Data Analysis with Unix – Part 1
To understand how to work with Unix, data – Weather Dataset is used.
Weather sensors gather information consistently at numerous areas over the globe and assemble an enormous volume of log information, which is a decent possibility for investigation with MapReduce in light of the fact that is required to process every one of the information, and the information is record-oriented and semi-organized.

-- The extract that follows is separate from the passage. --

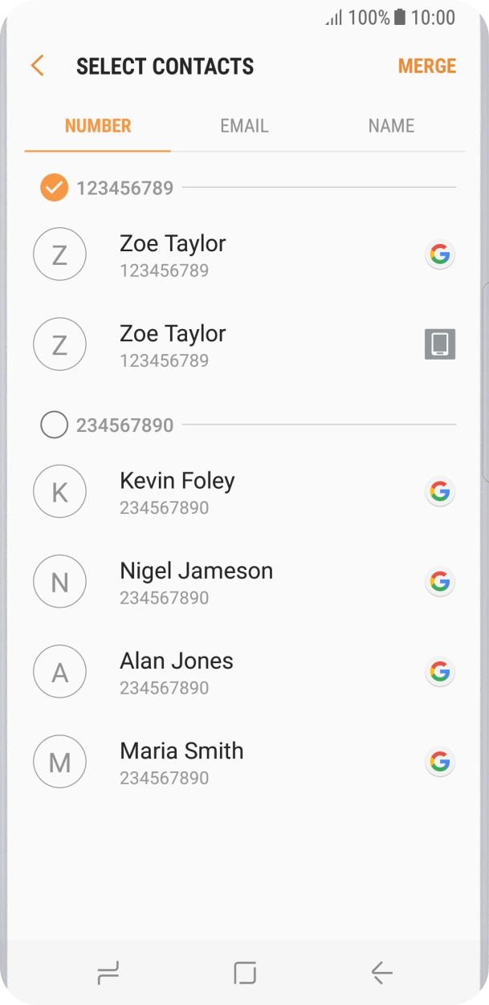Tap the phone storage icon beside Zoe Taylor
Viewport: 489px width, 1005px height.
(x=439, y=344)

The information utilized is from the National Climatic Data Center, or NCDC. The information is put away utilizing a line-arranged ASCII group, in which each line is a record. The organization underpins a rich arrangement of meteorological components, huge numbers of which are discretionary or with variable information lengths. For straightforwardness, centre around the fundamental components, for example, temperature, which is constantly present and are of fixed width.
Structure of NCDC record
0057 332130 # USAF weather station identifier 99999 # WBAN weather station identifier 19500101 # observation date 0300 # observation time 4 +51317 # latitude ( degrees x 1000) +028783 # longitude (degrees x 1000) FM-12 +0171 # elevation (meters) 99999 V020 320 # wind direction (degrees) 1 # quality code N 0072 1 00450 # sky ceiling height (meters) 1 # quality code C N 010000 # visibility distance (meters) 1 # quality code N 9 -0128 # air temperature (degrees Celsius x 10) 1 # quality code -0139 # dew point temperature (degrees Celsius x 10) 1 # quality code 10268 # atmospheric pressure (hectopascals x 10) 1 # quality code
Note – Fields are packed into one line with no delimiters in the actual file we’ll be working on. Datafiles are sorted out by date and climate station. There is an index for every year from 1901 to 2001, each containing a gzipped record for each climate station with its readings for that year.
First entries for 1995 :
% ls raw/1990 | head 010010-99999-1995.gz 010014-99999-1995.gz 010015-99999-1995.gz 010016-99999-1995.gz 010017-99999-1995.gz 010030-99999-1995.gz 010040-99999-1995.gz 010080-99999-1995.gz 010100-99999-1995.gz 010150-99999-1995.gz
There are countless climate stations, so the entire dataset is comprised of a huge number of generally little documents. It’s commonly simpler and increasingly proficient to process a more modest number of generally enormous records, so the information was preprocessed with the goal that every year’s readings were linked into a solitary record.